- _SELECTED PASSAGE_:
========
Chad Thats the way to go,extra money to buy more meat Nice Score. I don't do facebook
Richie


----------



## Bearcarver

thebig1 said:


> SCORE!  I had to run south tonight so I typed Chef's Choice Slicer into the Facebook Marketplace. A result came up for Harrisburg, which I was driving right through, for a once used 615 with an extra smooth blade. I paid $100 and told him about the forum.
> 
> Thanks everyone.
> 
> Chad




Congrats on that Score!!!:)

Bear


----------



## thebig1

I'm just ecstatic! I want to slicelebrate everything in the house. I know that we have lemons, oranges, apples, and smoked cheese. That's just off of the top of my head right now.
========
- _GIVEN DATA_:
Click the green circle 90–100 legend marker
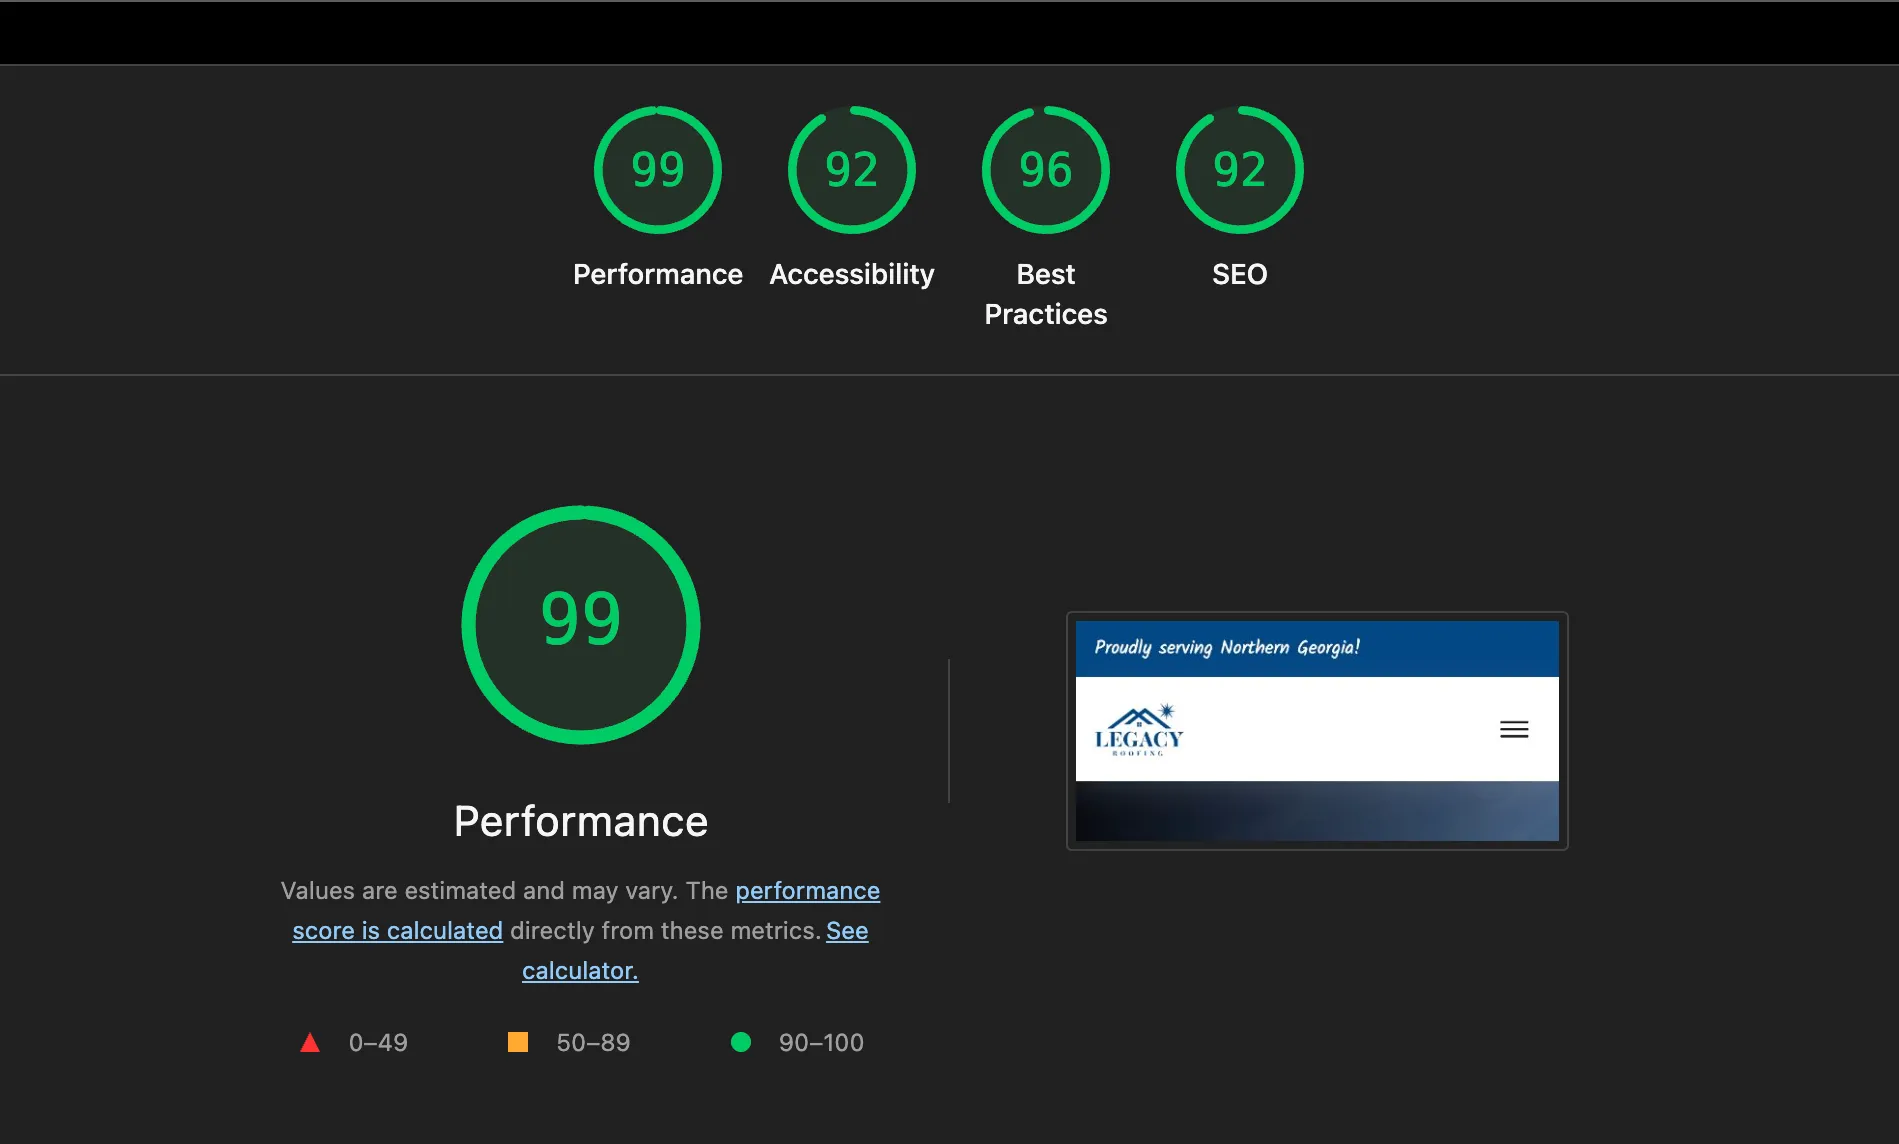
========
- _PROBLEMS AND TASKS_:
1/ In the slicer forum thread, translate this sentence into Spanish: "I paid $100 and told him about the forum."
2/ According to the slicer forum thread, how much did Chad pay for the Chef's Choice slicer?
3/ Pick up the forum thread about the Chef's Choice slicer purchase after its final sentence and carry it further.

- _ANSWERS FOR THE TASKS_:
1/ Pagué 100 dólares y le hablé del foro.

2/ $100.

3/
----------



## Bearcarver

thebig1 said:


> I'm just ecstatic! I want to slicelebrate everything in the house. I know that we have lemons, oranges, apples, and smoked cheese. That's just off of the top of my head right now.




Just keep "Fingers" off that list !!!

Bear


----------



## thebig1

bearcarver said:


> Just keep "Fingers" off that list !!!
> 
> Bear



LOL Bear, I'll certainly try to remember that. I'm sure that's a mistake that someone only makes once.

I put a pair of the cutting gloves in my Amazon cart just to help.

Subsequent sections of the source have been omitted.